Gaming Machines – UK – January 2010

Abstract

The gaming machines market grew by an estimated 19% between 2008 and 2009 to reach a total value of £2.42 billion. But this growth was entirely driven by the highly profitable B2 machines in betting shops, masking an estimated decline of around £100 million a year elsewhere in the market. Four times as many people currently play or are interested in playing traditional, reel-based gaming machines as the new generation of digital/touch screen products that are expected to replace them. Interest in digital machines is biased towards 20-24-year-olds, whereas it is over-35s who are attached to traditional reels. Tapping into the games console playing habits of the 'screenage' generation is one way in which operators could help to increase the consumer base at the younger end of the spectrum.

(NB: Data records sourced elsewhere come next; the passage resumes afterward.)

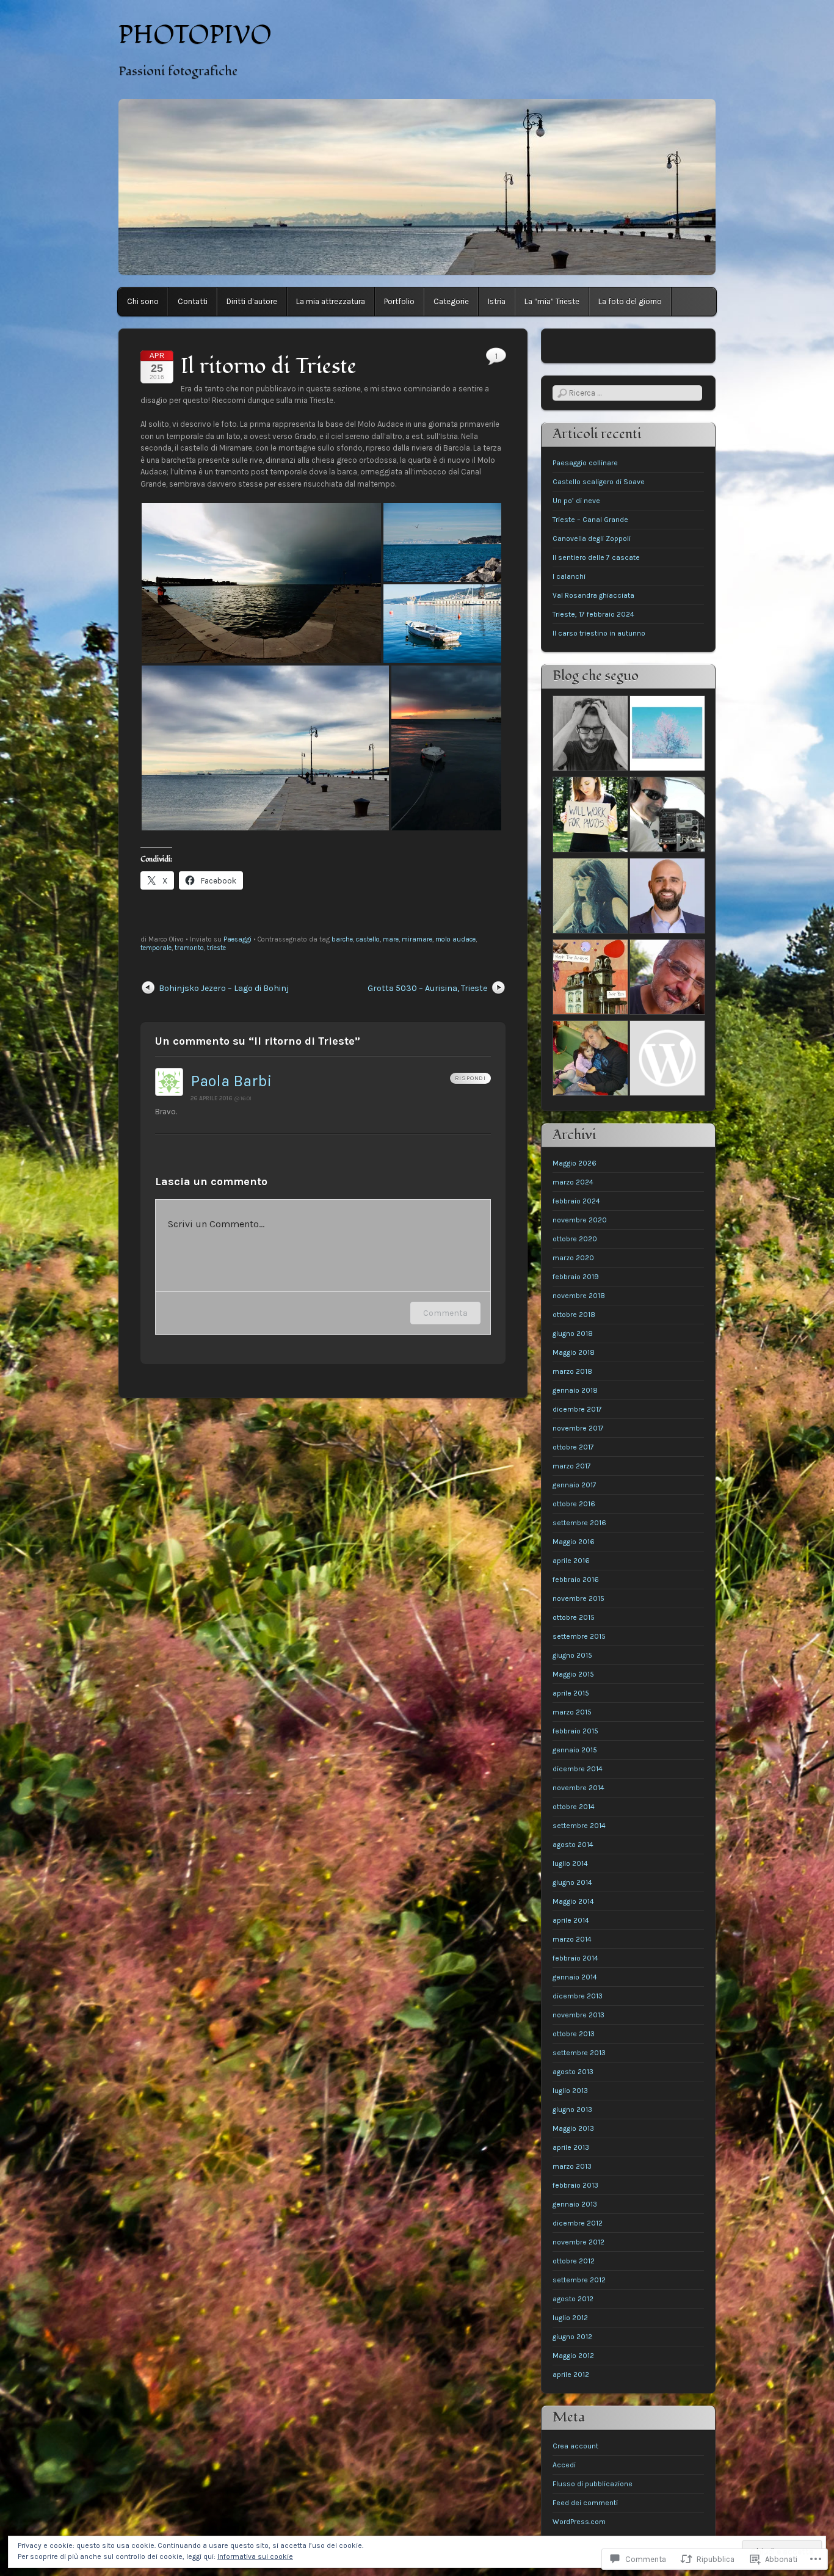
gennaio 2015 (575, 1750)
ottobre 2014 (574, 1806)
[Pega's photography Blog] (666, 816)
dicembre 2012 (578, 2223)
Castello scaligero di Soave (599, 481)
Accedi (564, 2465)
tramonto (189, 948)
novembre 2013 (578, 2015)
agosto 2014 (573, 1844)
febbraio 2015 (575, 1731)
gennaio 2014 (575, 1977)
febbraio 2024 (576, 1201)
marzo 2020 (573, 1258)
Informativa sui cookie (255, 2556)
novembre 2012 (578, 2242)
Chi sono (143, 301)
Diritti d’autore (252, 301)
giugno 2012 (572, 2336)
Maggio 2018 (574, 1352)
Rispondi (470, 1078)
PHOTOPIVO (195, 35)
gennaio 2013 (575, 2204)
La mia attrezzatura (330, 301)
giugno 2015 (572, 1655)
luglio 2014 (570, 1863)
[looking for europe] (590, 734)
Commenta (445, 1313)
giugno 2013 (572, 2109)
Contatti (193, 301)
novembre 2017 (578, 1428)
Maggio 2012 (573, 2355)
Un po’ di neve (576, 500)
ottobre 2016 (574, 1504)
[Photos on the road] (666, 978)
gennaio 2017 (574, 1485)
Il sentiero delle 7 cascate (596, 557)
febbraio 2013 (575, 2185)
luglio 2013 (570, 2090)
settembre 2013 (579, 2052)
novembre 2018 (579, 1295)
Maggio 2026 (574, 1163)
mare (391, 939)
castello (368, 939)
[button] (261, 583)
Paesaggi (237, 939)
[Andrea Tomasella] (666, 897)
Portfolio (399, 301)
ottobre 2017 (573, 1447)
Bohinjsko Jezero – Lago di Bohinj (224, 988)
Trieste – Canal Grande (590, 519)
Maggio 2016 (574, 1541)
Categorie (451, 301)
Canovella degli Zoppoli (592, 538)
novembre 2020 (580, 1220)
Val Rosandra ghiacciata (593, 595)
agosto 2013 (573, 2071)
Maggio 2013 (573, 2128)
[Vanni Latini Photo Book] (590, 1059)
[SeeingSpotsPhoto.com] (590, 816)
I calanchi (569, 576)
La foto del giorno (630, 301)
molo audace (455, 939)
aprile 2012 (571, 2374)
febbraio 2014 (575, 1958)
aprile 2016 (571, 1560)
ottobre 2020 (575, 1239)
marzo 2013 (572, 2166)
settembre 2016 (579, 1522)
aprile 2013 (571, 2147)
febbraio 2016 (576, 1579)
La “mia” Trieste (551, 301)
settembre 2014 (579, 1825)
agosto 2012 (573, 2299)
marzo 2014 (572, 1939)
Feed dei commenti (585, 2502)
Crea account (575, 2446)
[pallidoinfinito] (590, 897)
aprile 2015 (571, 1693)
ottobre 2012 (574, 2261)
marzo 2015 (572, 1712)
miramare (417, 939)
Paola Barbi (231, 1081)
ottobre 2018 (574, 1314)
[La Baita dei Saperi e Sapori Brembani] (666, 1059)
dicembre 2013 (578, 1996)
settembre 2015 (579, 1636)
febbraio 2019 (576, 1276)
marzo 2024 (573, 1182)
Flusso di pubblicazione (593, 2484)
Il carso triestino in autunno (599, 633)
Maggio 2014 (573, 1901)
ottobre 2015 (574, 1617)
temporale (156, 948)
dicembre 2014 (578, 1769)
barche (342, 939)
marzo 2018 (572, 1371)
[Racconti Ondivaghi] (666, 734)
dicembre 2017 (577, 1409)
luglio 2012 (570, 2317)
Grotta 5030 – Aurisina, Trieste (427, 988)
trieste (216, 948)
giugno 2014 (572, 1882)
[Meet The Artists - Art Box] (590, 978)
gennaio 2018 (575, 1390)
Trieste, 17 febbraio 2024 (593, 614)
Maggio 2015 (573, 1674)
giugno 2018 (573, 1333)
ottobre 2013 (574, 2034)
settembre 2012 (579, 2280)
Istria (497, 301)
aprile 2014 (571, 1920)
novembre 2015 (578, 1598)
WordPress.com (579, 2521)
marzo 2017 (572, 1466)
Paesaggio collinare (585, 463)
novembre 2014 (578, 1787)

Primarily seaside-based Family Entertainment Centres (FECs) have been the hardest hit sector of the market, reporting a 21% decline in annual revenue in 2008. With the lucrative B2/B3 sector reaching saturation point, innovation in lower-stake Category C product could benefit the market in 2010, helping out the struggling FECs that rely on these machines. The 'impulse' factor is crucial in this market, with six in ten players saying they play as and when they see them, rather than planning in advance. Men, under-25s and ABs are the most likely impulse players, reflecting the latent potential for new digital products in venues such as pubs and bars where these consumers spend much of their leisure time.